ClickHouse recently shared its migration strategy to AWS Graviton over the past six months, reporting a 25% performance improvement for end users. The engineering team outlines the steps taken to establish a performance baseline and transition the managed ClickHouse Cloud service to the new ARM deployment while handling large-scale production workloads.
Starting with a deployment primarily on x86-based instances like M5 and R5, ClickHouse highlights the challenges of migrating data-intensive applications and the performance and cost benefits of adopting Graviton instances.
Summarizing the compatibility assessment, benchmarking strategy, and risk analysis and mitigation, Kaushik Iska, engineering manager at ClickHouse, and Francesco Ciocchetti, senior cloud infrastructure engineer, write:
We had to migrate some instances that were relying on intel only codecs such as deflate_qpl and zstd_qat. (…) To accurately measure the impact of the migration, we used a ClickBench “like” benchmark to test performance across both arm64 and amd64.
Source: ClickHouse blog
Released in 2016 under an Apache 2.0 license, ClickHouse is a popular open-source, column-oriented database for real-time workloads, with ClickHouse Cloud as its managed cloud-based offering.
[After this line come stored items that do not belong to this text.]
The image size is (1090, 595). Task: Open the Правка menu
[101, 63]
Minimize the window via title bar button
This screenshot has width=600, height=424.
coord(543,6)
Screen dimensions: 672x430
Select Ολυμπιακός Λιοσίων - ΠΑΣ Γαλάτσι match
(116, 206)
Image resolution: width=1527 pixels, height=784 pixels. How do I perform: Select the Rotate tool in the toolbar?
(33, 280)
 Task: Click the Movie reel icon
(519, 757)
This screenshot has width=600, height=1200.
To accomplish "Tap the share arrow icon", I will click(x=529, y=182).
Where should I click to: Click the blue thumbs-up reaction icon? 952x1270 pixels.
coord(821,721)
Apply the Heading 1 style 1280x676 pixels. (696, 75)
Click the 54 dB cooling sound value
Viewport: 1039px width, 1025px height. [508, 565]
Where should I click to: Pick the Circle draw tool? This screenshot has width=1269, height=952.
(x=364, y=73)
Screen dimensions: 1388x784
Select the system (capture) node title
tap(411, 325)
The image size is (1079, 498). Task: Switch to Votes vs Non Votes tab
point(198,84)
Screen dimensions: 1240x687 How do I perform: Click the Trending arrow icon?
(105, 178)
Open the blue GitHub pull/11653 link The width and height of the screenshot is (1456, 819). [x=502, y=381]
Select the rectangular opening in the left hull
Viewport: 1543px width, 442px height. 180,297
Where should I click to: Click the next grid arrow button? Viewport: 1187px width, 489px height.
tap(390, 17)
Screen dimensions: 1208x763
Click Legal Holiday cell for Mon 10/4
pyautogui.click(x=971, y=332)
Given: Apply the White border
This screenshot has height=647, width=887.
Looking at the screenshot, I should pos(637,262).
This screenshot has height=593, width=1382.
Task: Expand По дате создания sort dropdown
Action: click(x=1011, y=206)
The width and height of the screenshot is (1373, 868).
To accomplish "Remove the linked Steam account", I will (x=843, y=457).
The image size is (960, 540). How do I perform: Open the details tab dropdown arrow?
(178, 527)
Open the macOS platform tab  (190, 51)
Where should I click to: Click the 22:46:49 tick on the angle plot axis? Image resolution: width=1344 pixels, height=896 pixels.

Due to limitations in the availability of larger Graviton instances, the ClickHouse team adopted a mixed-instance strategy, combining Graviton2 and Graviton3 general-purpose instances with local NVMe-based SSD block storage (m7gd and m6gd). All Graviton instances were managed using AWS Auto Scaling Groups and a custom ClickHouse autoscaler. Iska and Ciocchetti explain:
To ensure smooth autoscaling with mixed instance types, we adjusted memory allocation on m6gd instances to match m7gd, preventing unschedulable pods. We also implemented dynamic pod allocation, directing those under 236Gi to ARM instances using a webhook with node selection changes. Furthermore, we overprovisioned capacity and optimized autoscaler logic to manage the “architecture jump” where pods might initially be scheduled on larger x86 instances and then potentially downsized to smaller ARM instances.
Since its debut in 2018, AWS Graviton has evolved from the early Graviton1 instances with 16 Cortex-A72 cores to the latest Graviton4, which features 96 Neoverse-V2 cores and 12 channels of DDR5-5600 memory, providing significantly improved throughput and reduced latency. Reflecting on ClickHouse’s article, Corey Quinn, chief cloud economist at The Duckbill Group, writes:
Graviton is interesting, because for a while AWS was pushing it so hard that you just by default assumed that anyone talking about it was being required to do so by some contractual term or other. The reality is that it’s insanely cost effective and you should be using it.
Analyzing three different testing scenarios, the benchmarking plan demonstrated an overall 25% performance improvement across a wide range of queries. While performance gains on the CI logs cluster were modest, primarily due to being network-bound when reading from S3, ClickBench, a standardized benchmark simulating analytics workloads, showed more significant improvements, particularly in the Graviton4 scenario (r8g instances).
According to the article, nearly 80% of ClickHouse’s production vCPUs now run on Graviton3 general-purpose (m7gd or m7g) and memory-intensive (r7g and r7gd) instances. Meanwhile, AMD instances have declined to 17.32%.